White wine grapes hanging on a vine


History of Godello

We’re lucky to have Godello with us because it nearly went extinct. Firstly, it was hit by phylloxera. Phylloxera is an insect that plagued European vineyards in the 19th century and had a massive impact on the Spanish wine landscape. And whilst you can still find vines that date back to pre-phylloxera days, a lot of Galicia’s vineyards were impacted by the plague.

On top of that, the grape itself isn’t that easy to work with. It can be difficult to cultivate and often delivers low yields. Combine that with a series of export limitations that Franco introduced – not just on wine, but on a range of Spanish products – and many winemakers just felt Godello wasn’t worth the effort.

Fortunately, we didn’t lose Godello forever. And for that we can thank Horacio Fernández Presa.

In the 1970s, he launched a project called REVIVAL which focused on restructuring vineyards in Valdeorras - one of the 5 Denominaciones de Origen in Galicia - and reviving native grapes in the region – most notably Godello.

Thanks to Horacio’s work we are still enjoying Godello today. And the winemakers of Valdeorras continue to pay homage to the man they call the father of Godello.

Where is Godello found?

As we’ve seen, Godello is primarily produced in Valdeorras as well as in Monterrei, another Galician DO. But you’ll also find it being used across the border in the Bierzo region of Castilla y León. These regions, especially Galicia, offer cool wet climates, mountainous landscape, and granite and slate soils, which provide perfect conditions for the Godello grape really help to give it the minerality that characterizes these wines.

What are the characteristics of Godello wines?

Godello can take quite a bit of work to get the best out of it. It’s an early ripening grape that delivers quite low yields. This means it certainly doesn’t work for mass-produced wines.

That has its pros and cons. On the one hand, it means you’re almost always going to get a well-crafted wine with Godello. But it also means you may have to pay a touch more for it.

The wines you get from Godello tend to be straw-coloured with good acidity, plenty of body and slightly higher levels of alcohol than other whites.

You can expect strong fruit flavours – a mixture of citrus and green apple together with sweeter fruits like peach. But you’ll also get a touch of salt and that mineral flavour we mentioned before. You really can sense the slate coming through in the taste of this wine. That makes it more complex and structured than normal whites.

Usually, Godello is fermented in stainless steel vats to avoid messing with that fruit and mineral combination. But it does sometimes get aged in wooden barrels, which can give it a slightly nutty or toasted flavour and can make it quite similar to a Chardonnay.
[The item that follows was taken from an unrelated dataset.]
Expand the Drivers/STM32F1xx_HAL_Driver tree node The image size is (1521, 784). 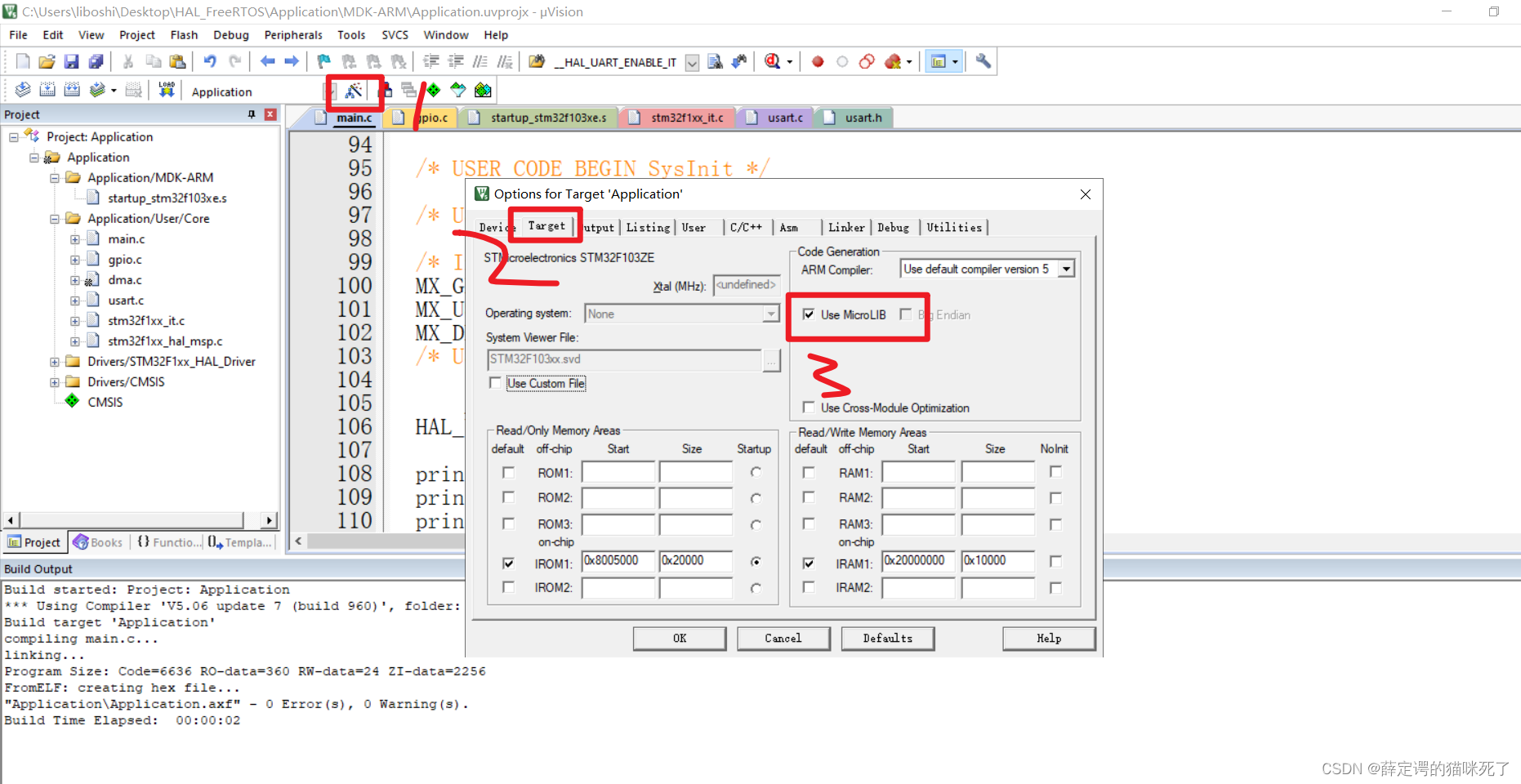pyautogui.click(x=54, y=361)
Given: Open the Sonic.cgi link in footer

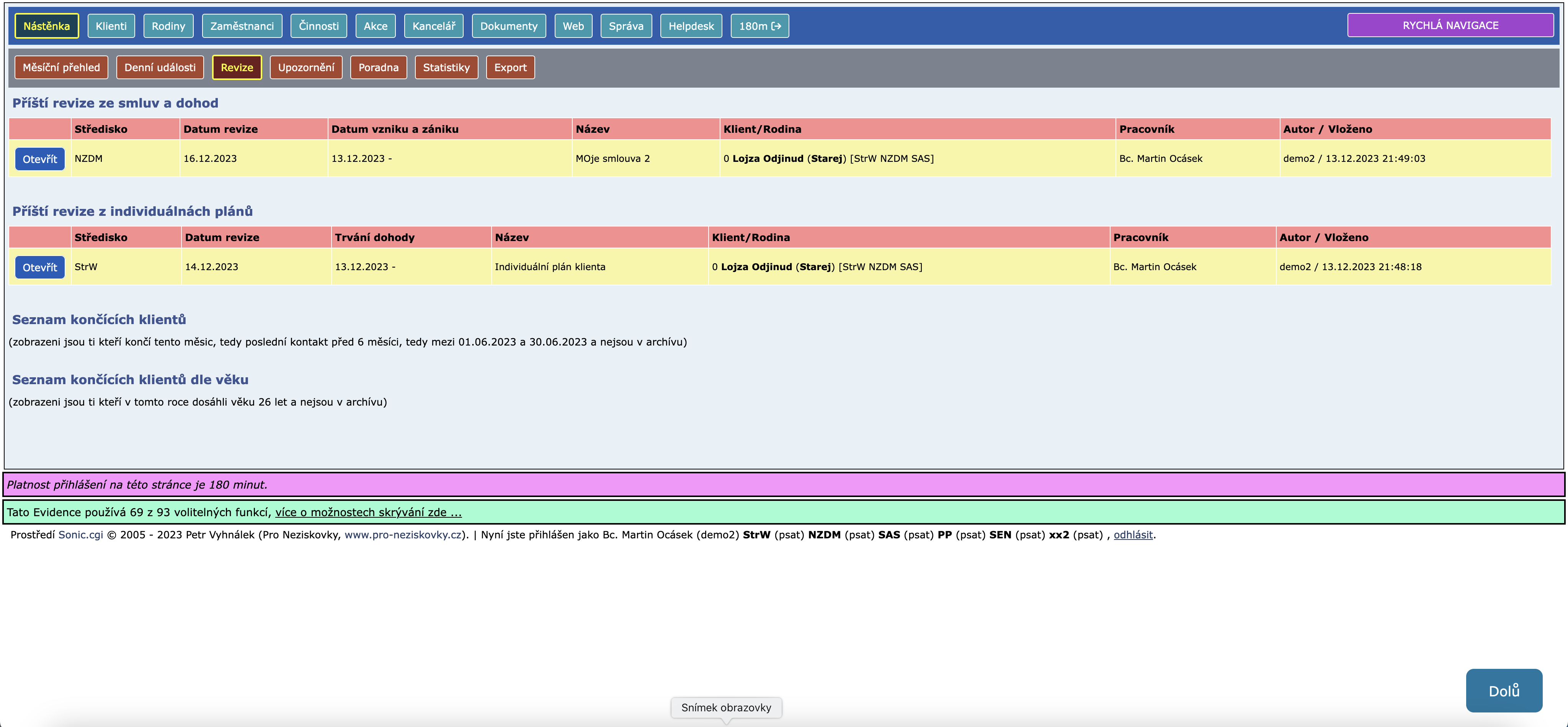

What food pairs well with Godello wines?

Because of that combination of flavours, Godello wines go really well with shellfish, but the fact that they have more body and more complex characteristics means they also work with stronger flavours like octopus with paprika or anchovies and it’s a great accompaniment to cheeses.

What Godello wines should I try?

If you’re looking to try a Godello wine, why not start with our 100% Godello from Casar de Burbia. It’s an elegant wine with floral, spice and green fruit aromas against a more mineral and citrus background. Its eight months on lees helps provide structure, with lots of volume and unctuosity. Nicely balanced acidity, with a pleasing citrus and mineral aftertaste.

Or if you want a more gastronomic option, try Casar de Burbia’s Godello Barrica. It’s fermented in used 500 and 600-litre French oak barrels where it remains on its lees ageing for 12 months with regular batonnage to avoid any reductive aromas developing. The wine then spends a further 7 months on its lees in stainless steel tanks where it slowly stabilizes before bottling.

A lot of work goes into this wine – and you can tell. It’s delicious and complex with a blend of tropical fruit aromas like peach, mango and a touch of citrus. That’s all held together by a mineral thread thanks to the higher, stonier plots where the grapes were grown. There’s more tropical fruit on the palate, coupled with a delicious acidity that lingers in the mouth.

In summary

If you haven’t tasted Godello before we really recommend you pick up a bottle and give it a try. And if you’re not sure where to start then simply pick one of the wines above and start enjoying.